How to Monitor X questions

Received this from a user today and most questions are common enough to warrant a public answer:

Q: How to monitor and alert for endpoints e.g when no request is made to http://localhost:1234, or if the address gets a 400 or 500 status error page.

A: With the HTTP Check collector.


Q: How to monitor for dns or urls e.g when a url example.com does not serve its requested application.

A: With the DNS Query Collector.


Q: How to monitor for a running container to trigger alert when the container stops or dies

I don’t see us having anything really good in this area. I found how to alert on specific virtual network interfaces, a suggestion to use last_collected_sec of any collector here, and a different though useful alert called docker_unhealthy_containers. The problem seems to be the proper detection of a crash, as opposed to a normal termination. The only suggestion to distinguish this I’ve seen is here. We will discuss what we can do with @ilyam8


Q: How to monitor if a systemd service stops.

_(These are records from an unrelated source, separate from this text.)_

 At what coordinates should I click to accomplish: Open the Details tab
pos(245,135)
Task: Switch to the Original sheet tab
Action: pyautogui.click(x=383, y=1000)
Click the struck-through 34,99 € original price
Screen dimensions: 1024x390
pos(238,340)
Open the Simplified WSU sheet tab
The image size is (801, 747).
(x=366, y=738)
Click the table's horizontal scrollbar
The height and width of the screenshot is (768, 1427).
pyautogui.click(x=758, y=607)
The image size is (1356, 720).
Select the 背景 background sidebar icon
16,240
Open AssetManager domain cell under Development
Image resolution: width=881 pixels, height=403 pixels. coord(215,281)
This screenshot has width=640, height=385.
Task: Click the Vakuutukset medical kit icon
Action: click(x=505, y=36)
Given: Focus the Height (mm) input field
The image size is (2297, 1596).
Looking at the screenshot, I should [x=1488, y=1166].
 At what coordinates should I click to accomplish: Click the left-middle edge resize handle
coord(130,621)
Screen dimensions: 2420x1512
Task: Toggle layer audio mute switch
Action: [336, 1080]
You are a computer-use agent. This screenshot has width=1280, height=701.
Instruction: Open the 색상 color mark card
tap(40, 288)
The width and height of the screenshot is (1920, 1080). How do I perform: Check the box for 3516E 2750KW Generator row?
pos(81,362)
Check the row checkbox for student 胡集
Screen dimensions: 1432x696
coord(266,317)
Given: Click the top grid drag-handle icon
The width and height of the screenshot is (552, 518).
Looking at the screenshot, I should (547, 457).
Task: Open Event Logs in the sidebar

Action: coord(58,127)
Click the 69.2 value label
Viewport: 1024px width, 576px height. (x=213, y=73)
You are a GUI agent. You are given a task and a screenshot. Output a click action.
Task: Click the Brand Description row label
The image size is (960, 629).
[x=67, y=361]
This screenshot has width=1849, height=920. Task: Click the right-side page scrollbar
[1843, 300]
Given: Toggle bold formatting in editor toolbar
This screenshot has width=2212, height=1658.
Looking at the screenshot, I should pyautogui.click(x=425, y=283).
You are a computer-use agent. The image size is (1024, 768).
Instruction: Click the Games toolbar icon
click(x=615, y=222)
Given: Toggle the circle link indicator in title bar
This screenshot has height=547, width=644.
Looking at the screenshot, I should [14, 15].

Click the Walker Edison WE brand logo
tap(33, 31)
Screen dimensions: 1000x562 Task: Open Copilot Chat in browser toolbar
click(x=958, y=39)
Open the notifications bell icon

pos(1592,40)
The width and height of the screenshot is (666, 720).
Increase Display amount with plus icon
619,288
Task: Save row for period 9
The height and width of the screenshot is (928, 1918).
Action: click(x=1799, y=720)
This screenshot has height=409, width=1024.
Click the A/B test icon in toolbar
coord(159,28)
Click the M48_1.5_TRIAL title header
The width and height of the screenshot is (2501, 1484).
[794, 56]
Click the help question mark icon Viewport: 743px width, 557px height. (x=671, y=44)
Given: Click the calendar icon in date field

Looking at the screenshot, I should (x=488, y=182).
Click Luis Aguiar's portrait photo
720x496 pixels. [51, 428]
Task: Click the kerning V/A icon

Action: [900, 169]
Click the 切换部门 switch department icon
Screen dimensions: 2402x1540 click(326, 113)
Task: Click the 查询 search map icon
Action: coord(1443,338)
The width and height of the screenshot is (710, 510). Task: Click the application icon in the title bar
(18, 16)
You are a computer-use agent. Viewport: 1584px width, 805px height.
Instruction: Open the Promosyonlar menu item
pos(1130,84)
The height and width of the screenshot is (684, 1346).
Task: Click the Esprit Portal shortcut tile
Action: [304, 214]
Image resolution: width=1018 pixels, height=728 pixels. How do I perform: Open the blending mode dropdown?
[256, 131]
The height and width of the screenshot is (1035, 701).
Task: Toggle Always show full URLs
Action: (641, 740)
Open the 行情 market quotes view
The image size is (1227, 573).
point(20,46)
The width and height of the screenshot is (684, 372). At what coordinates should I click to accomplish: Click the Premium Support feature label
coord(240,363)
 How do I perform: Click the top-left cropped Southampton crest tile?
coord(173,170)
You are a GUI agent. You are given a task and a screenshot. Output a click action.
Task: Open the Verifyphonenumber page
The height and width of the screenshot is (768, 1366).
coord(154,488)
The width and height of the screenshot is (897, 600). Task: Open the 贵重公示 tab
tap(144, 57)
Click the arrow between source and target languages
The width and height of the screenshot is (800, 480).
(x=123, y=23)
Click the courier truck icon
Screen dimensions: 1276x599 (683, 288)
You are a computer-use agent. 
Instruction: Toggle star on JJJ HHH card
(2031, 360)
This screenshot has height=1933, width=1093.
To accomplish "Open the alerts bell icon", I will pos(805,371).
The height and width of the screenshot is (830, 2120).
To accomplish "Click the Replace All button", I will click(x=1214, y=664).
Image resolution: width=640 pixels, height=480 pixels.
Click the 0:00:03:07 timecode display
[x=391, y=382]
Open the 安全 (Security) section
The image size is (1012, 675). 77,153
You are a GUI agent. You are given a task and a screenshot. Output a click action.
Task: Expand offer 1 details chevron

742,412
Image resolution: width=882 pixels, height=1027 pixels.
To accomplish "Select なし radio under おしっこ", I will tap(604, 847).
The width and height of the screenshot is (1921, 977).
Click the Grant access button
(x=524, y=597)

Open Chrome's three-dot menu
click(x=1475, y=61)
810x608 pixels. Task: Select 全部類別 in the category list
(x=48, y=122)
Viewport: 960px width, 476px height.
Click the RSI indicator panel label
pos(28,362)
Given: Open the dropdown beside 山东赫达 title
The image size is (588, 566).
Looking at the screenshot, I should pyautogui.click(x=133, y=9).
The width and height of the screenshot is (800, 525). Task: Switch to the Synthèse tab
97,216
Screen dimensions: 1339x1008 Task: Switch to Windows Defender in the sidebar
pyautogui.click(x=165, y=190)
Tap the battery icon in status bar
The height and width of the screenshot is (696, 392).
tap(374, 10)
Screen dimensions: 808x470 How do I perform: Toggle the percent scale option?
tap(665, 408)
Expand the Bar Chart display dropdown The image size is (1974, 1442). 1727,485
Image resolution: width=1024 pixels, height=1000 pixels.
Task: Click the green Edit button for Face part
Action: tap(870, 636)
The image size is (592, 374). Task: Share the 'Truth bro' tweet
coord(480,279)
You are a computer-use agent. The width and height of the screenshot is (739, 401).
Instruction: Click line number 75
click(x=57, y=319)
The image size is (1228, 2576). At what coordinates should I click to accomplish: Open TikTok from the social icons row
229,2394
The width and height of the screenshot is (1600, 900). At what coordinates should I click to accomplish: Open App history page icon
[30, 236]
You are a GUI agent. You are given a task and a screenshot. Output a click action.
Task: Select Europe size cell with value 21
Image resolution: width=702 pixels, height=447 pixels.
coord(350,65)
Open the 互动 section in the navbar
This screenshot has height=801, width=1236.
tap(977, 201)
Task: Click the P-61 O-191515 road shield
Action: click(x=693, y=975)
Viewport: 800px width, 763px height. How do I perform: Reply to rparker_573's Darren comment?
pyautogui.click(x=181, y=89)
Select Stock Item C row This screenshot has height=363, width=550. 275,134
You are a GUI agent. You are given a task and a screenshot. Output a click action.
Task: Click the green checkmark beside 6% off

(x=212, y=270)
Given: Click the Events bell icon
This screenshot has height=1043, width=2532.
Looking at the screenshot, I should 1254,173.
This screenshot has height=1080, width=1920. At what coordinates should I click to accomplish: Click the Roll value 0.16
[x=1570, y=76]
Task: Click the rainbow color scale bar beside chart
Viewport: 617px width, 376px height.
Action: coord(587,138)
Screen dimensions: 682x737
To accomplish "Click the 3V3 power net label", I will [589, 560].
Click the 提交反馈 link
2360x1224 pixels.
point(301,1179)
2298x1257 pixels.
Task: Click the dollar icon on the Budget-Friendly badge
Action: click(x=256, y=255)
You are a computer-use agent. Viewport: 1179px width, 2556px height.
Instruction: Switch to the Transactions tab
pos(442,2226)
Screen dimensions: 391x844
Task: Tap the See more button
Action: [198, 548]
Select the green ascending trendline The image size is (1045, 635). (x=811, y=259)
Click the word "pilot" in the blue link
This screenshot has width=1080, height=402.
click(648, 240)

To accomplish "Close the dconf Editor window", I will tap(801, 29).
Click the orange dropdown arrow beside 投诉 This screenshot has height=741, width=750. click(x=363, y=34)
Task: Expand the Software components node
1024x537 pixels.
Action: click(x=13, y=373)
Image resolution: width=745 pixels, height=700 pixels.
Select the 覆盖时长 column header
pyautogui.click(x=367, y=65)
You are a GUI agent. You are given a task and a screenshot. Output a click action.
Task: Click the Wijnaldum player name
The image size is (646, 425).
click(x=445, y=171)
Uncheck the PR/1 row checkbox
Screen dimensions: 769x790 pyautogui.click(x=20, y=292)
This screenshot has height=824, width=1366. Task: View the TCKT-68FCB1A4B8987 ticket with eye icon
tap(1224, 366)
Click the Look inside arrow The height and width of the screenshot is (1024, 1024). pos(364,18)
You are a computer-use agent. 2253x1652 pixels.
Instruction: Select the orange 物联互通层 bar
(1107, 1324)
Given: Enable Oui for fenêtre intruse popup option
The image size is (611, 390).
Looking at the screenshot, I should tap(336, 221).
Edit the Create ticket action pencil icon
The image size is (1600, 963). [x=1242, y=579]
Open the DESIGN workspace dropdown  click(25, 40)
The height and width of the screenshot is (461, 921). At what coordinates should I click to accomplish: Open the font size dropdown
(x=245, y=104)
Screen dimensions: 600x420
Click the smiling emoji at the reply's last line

A: We now have a decent systemd units collector, which I suggest configuring to specifically monitor each service you want. This used to produce problematic charts on the cloud, but thanks to @ilyam8 they are now easier to understand (still on the nightlies, it will be in the next stable version too). We already have alerts for the failed state and it’s easy to add more for the inactive state as well (copy / paste the entire list and change $failed to $inactive plus the names).

3 Likes

I wonder if we should build an FAQ page like this in the docs somewhere?

Or maybe search in here is enough but could be nice to have a list somewhere in learn maybe.

2 Likes

Informative. Thank you.

Q: How to monitor SSL certificate expirations

A: Via the x509 certificate collector.

1 Like

Hi @Christopher_Akritid1
Thank you for this. Please, how do I see this in the dashboard after configuring from the collector in the machine. I have tried restarting the Netdata service (sudo systemctl restart netdata), but it still is not showing in any of the dashboard.

If it’s not showing up after changing the config file for these standard collectors, it almost always means there’s an error with that configuration and we can look into that in a different thread. Depending on the type of error, you may see something useful in /var/log/netdata/error.log.

It generally helps to run the collector in debug mode, when you have issues, so you don’t restart netdata and wait. Instructions on how to debug are in every collector’s documentation page.

Thanks. I have checked. Could not find nothing. But still not showing the dashboard.

Please create a new discussion with the config and the output of the debug command.

How to be alerted when a node goes offline

In Netdata Cloud open your personal settings from the button on the bottom left. Under the tab “Notifications” select to receive “All alerts and unreachable” for the rooms that contain the nodes you want to be notified about. You will receive emails when the nodes in those rooms are disconnected from/reconnected to the cloud.